[WHAT YOU WILL DO]: Reproduce every record exactly as it appears, but not the pictures.

[EXERCISE DATA]:

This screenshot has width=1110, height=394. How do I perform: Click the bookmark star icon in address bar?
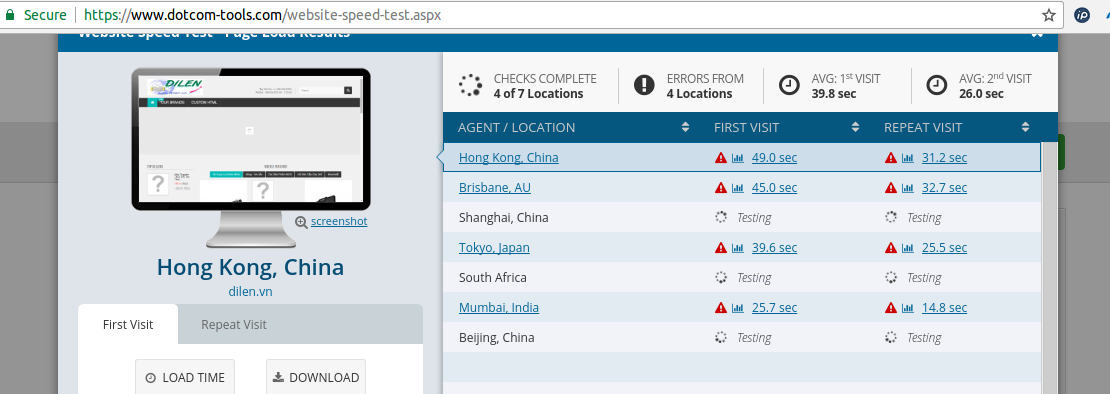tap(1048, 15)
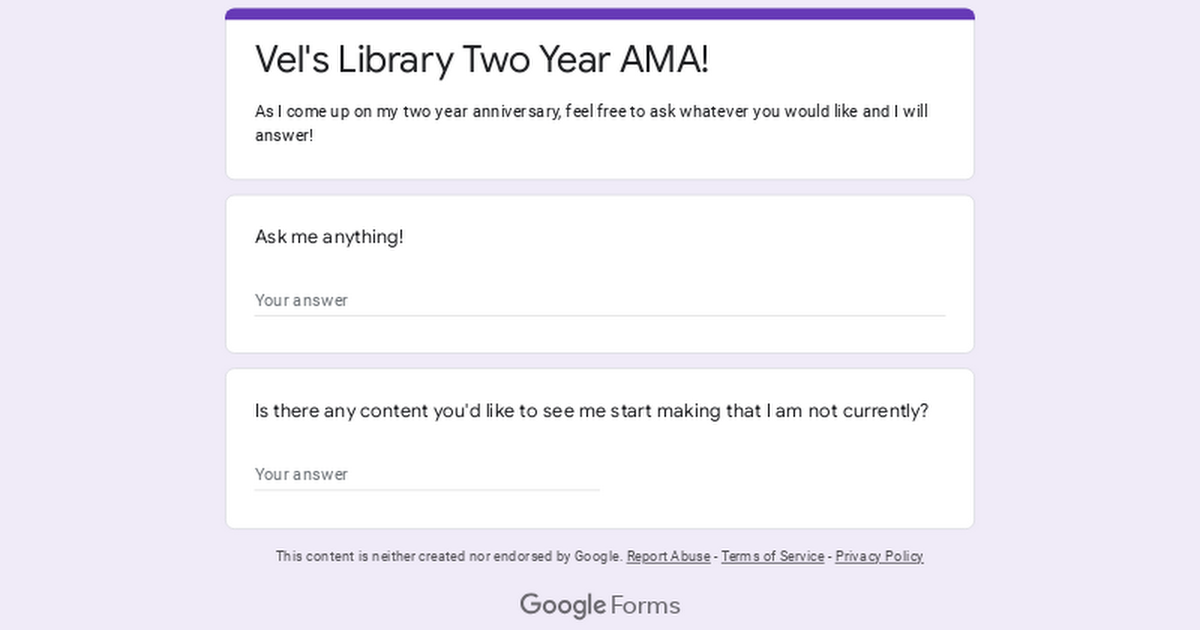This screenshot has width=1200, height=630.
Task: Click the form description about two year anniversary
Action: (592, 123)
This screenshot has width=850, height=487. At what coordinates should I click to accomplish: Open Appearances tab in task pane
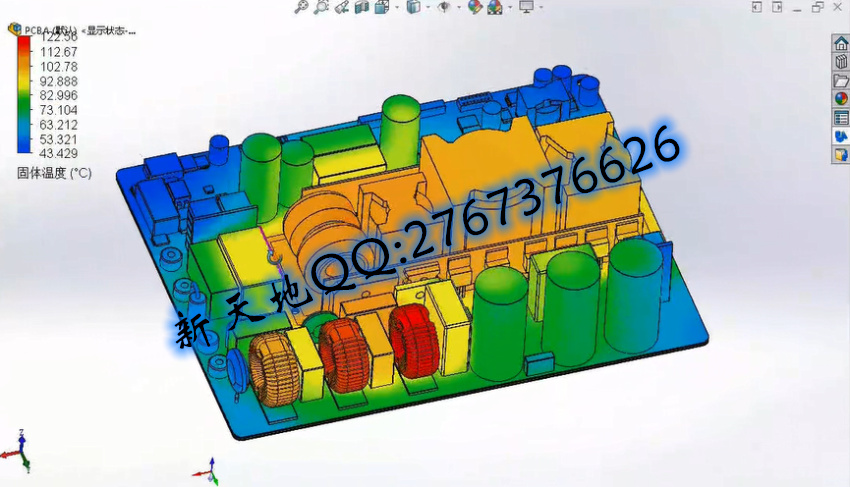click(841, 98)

[OUTPUT OF THE EXERCISE]:
This screenshot has width=1110, height=394. How do I perform: Click the bookmark star icon in address bar?
tap(1048, 15)
This screenshot has width=1200, height=630.
Task: Click the form description about two year anniversary
Action: (592, 123)
This screenshot has width=850, height=487. At what coordinates should I click to accomplish: Open Appearances tab in task pane
click(841, 98)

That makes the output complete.